というと、ちょっと恐ろしい気がします。もしかしたら私たちクリスチャンも、いい加減な生き方をしていたら救いを取り消されて、地獄に落とされ滅ぼされてしまうのでしょうか。

いいえ。聖書のある箇所を解釈するときには、そこだけで解釈するのではなく、前後の話の流れや聖書全体のメッセージに注目しなければなりません。では、聖書は救いの取り消しの可能性について何を教えているのでしょうか。

聖書によれば、救いは私たちの良い行ないのごほうびとして与えられるものではありません。神さまの恵みのゆえに、そして私たちの信仰によって与えられます(エペソ2:8)。また、何ものも私たちを神さまの愛から引き離すことはできないと約束されています(ローマ8:39)。

ですから、いったんイエスさまを信じて救いを受け取ったなら、救われた後に良くない行動をしたからといって救いが取り消しになることは決してありません。

では、このたとえ話でひどい罰を受けると言われている不忠実なしもべとは誰のことでしょうか。それはイエスさまを信じていない人のことです。彼らはイエスさまが再び戻ってこられること、そして戻ってこられたら最後のさばきをなさることを計算に入れていません。

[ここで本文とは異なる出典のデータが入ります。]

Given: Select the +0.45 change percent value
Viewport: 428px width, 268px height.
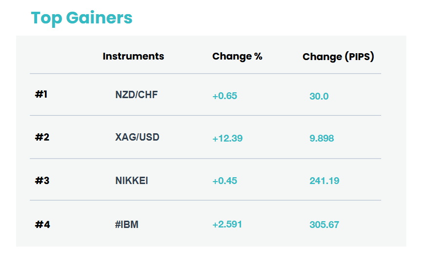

しかしそういった人たちは、そのままではさばきを受けてしまうことになります。そこでイエスさまは群衆、すなわちまだイエスさまのことを救い主だと信じていない人たちに向かって、次のように語られました。
時代を見分けよ
54 イエスは群衆にもこう言われた。「あなたがたは、西に雲が出るのを見るとすぐに、『にわか雨になる』と言います。そしてそのとおりになります。
55 また南風が吹くと、『暑くなるぞ』と言います。そしてそのとおりになります。
56 偽善者たちよ。あなたがたは地と空の様子を見分けることを知っていながら、どうして今の時代を見分けようとしないのですか。
57 あなたがたは、何が正しいか、どうして自分で判断しないのですか。
58 あなたを訴える人と一緒に役人のところに行くときは、途中でその人と和解するように努めなさい。そうでないと、その人はあなたを裁判官のもとにひっぱって行き、裁判官はあなたを看守に引き渡し、看守はあなたを牢に投げ込みます。
59 あなたに言います。最後の一レプタを支払うまで、そこから出ることは決してできません。」


携挙が起こると地上にクリスチャンは一人もいなくなります。イエスさまを信じていない自称クリスチャンはいますが、イエスさまの恵みの福音を信じた本当のクリスチャンは全員天に挙げられます。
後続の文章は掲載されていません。